On the basis of the viewing figures that most prime time US shows can reasonably expect these days, 20 years ago they would have all been cancelled mid-season.

Don’t for one minute think that here in the UK things are any better, because instead of Nielsen we have BARB, which uses a ‘tried and tested’ technology almost unchanged from John Logie Baird’s day. According to BARB, our statistics are culled from 5,100 British homes where 12,000 people live. That’s a sample base of one in 5,600 of the population.

According to its website, it apparently has software on computers in 20% of the panel homes (about 1,000), but it hasn’t yet added tablet and smartphone use, watching away from the home, piracy or pub viewing.

The big similarity is that both BARB and Nielsen feel their future is entirely based on pleasing existing network TV players, and BARB is owned by BBC, ITV, Channel 4, Channel 5, BSkyB and the IPA (Institute of Practitioners in Advertising). Therefore it would be unexpected for it to release a report any time soon saying that conventional linear TV is on the rocks, and its paymasters are those in the firing line.

The Future Starts Here


Predicting where the future lies is a foolish exercise, but it’s already obvious that it won’t be where we are now, with network TV doing all the firing and hiring. In fact, what’s really amazing about this, especially in the US, is how they’re being elbowed aside by more agile service providers. Amazon and Netflix are the shock troops of this rebellion and have recently crossed the Rubicon from being purely streamed content distributors to production catalysts.

Netflix has had much success with shows like Orange is the New Black, and just recently Amazon commissioned Ripper Street’s third season.

That last production is very interesting, not least because it was originally a show that the BBC commissioned for two seasons, but which it decided it didn’t want to fund for a third. This despite it being voted the best show of 2013 in a poll the BBC’s own Radio Times TV guide and magazine ran.

In stepped Amazon Prime (formerly known as LOVEFiLM) and backed the production, and it sold on second screening rights to the BBC. This could well become a model for future shows, where the wider distribution model offered by streaming services makes them more affordable and therefore more likely to be made.

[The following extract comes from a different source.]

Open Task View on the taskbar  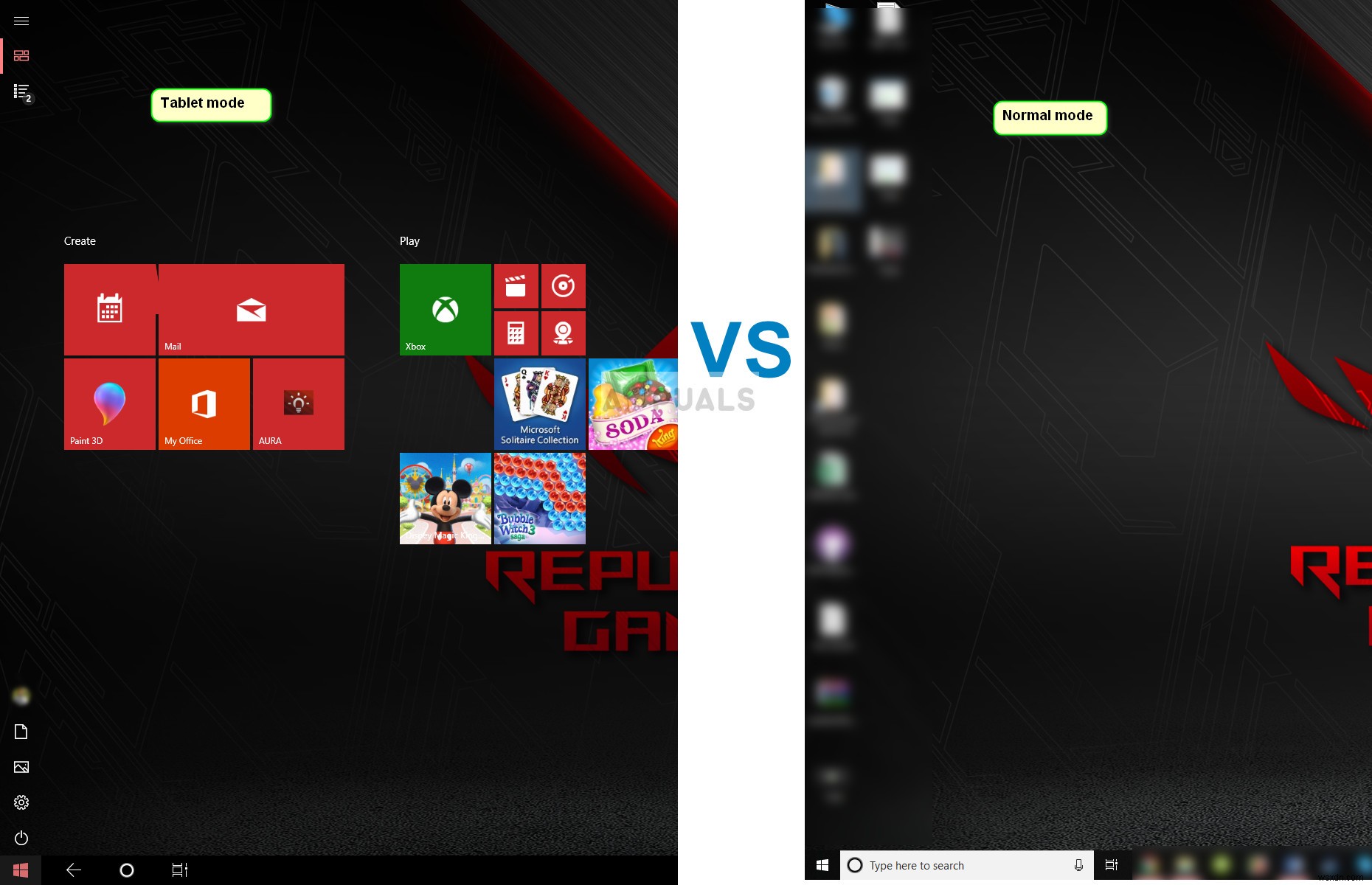(x=179, y=870)
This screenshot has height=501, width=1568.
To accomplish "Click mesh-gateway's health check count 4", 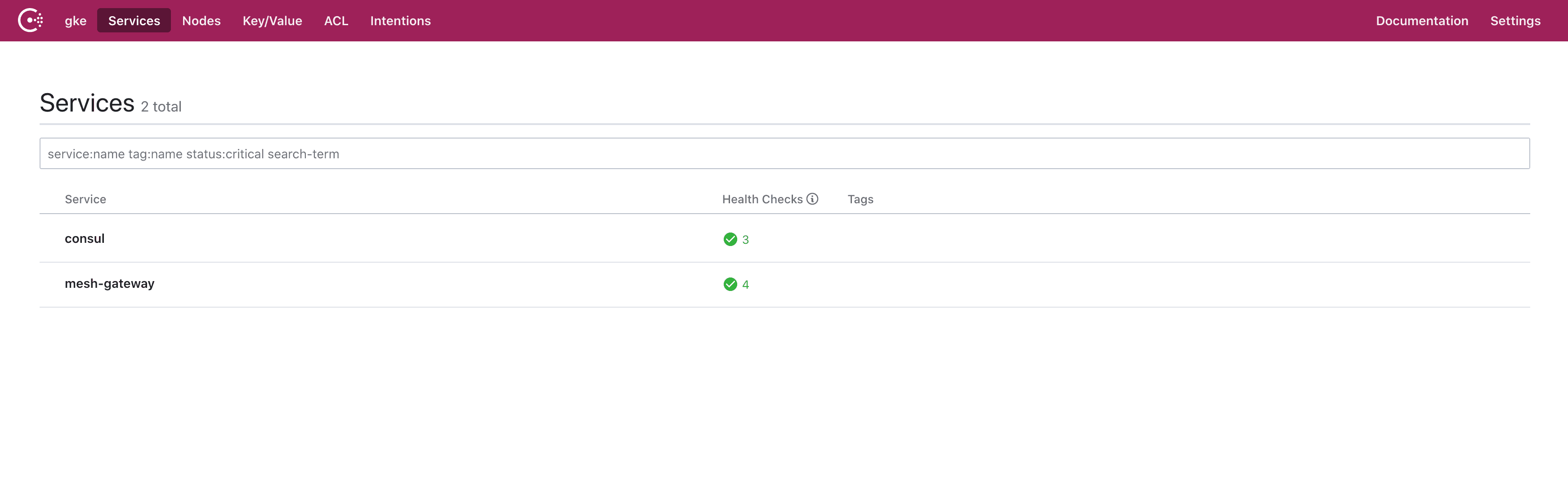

The greater problem is where this leaves the likes of the BBC, which doesn’t have a remit to become a global Fox/News Corp conglomerate. Most viewers want to choose their content and not have a publicly funded corporation simply repackage it for a hefty annual fee. What the savvy viewer is ultimately looking for is an entirely tailored service where you can watch only what you want and pay only for that.

On that basis, the BBC doesn’t actually have a future, unless we’re looking to pay for a mandatory service that charges us for its global branding exercise. And if we really want someone to pick our TV, we can find someone cheaper and with a bigger catalogue than the BBC owns.

If it doesn’t make or commission things to a wider plan, then it’s just another streamed service provider – and one with a horrible track record of not understanding big IT infrastructure projects.

In the meantime, those that control the internet backbones are looking to milk the content streaming business by abolishing net neutrality and probably bring their own associated content businesses online once the market has matured.

A potential merger between two of the largest US ISPs, Comcast and Time Warner, is already ringing alarm bells, being that one of them is already a major player in content creation and online gaming.

The similarities between this and what happened to the film industry after WWII are striking. The big Hollywood businesses, like Warner Brothers, engaged in a vertical market where they not only owned the film stars but the studios, the production facilities, the distributors and the cinema chains. This wasn’t good for choice, quality or pricing, and ultimately legislation was enacted to break up these companies.

As for the bigger picture of TV viewing, many in the US are waiting for Nielsen to explain how cord cutting is now real and not a myth, and why they’ve been encouraging US TV networks to cancel shows with a healthy audience for years through tactical misinformation.

So far, that news story hasn’t appeared on any TV – yet.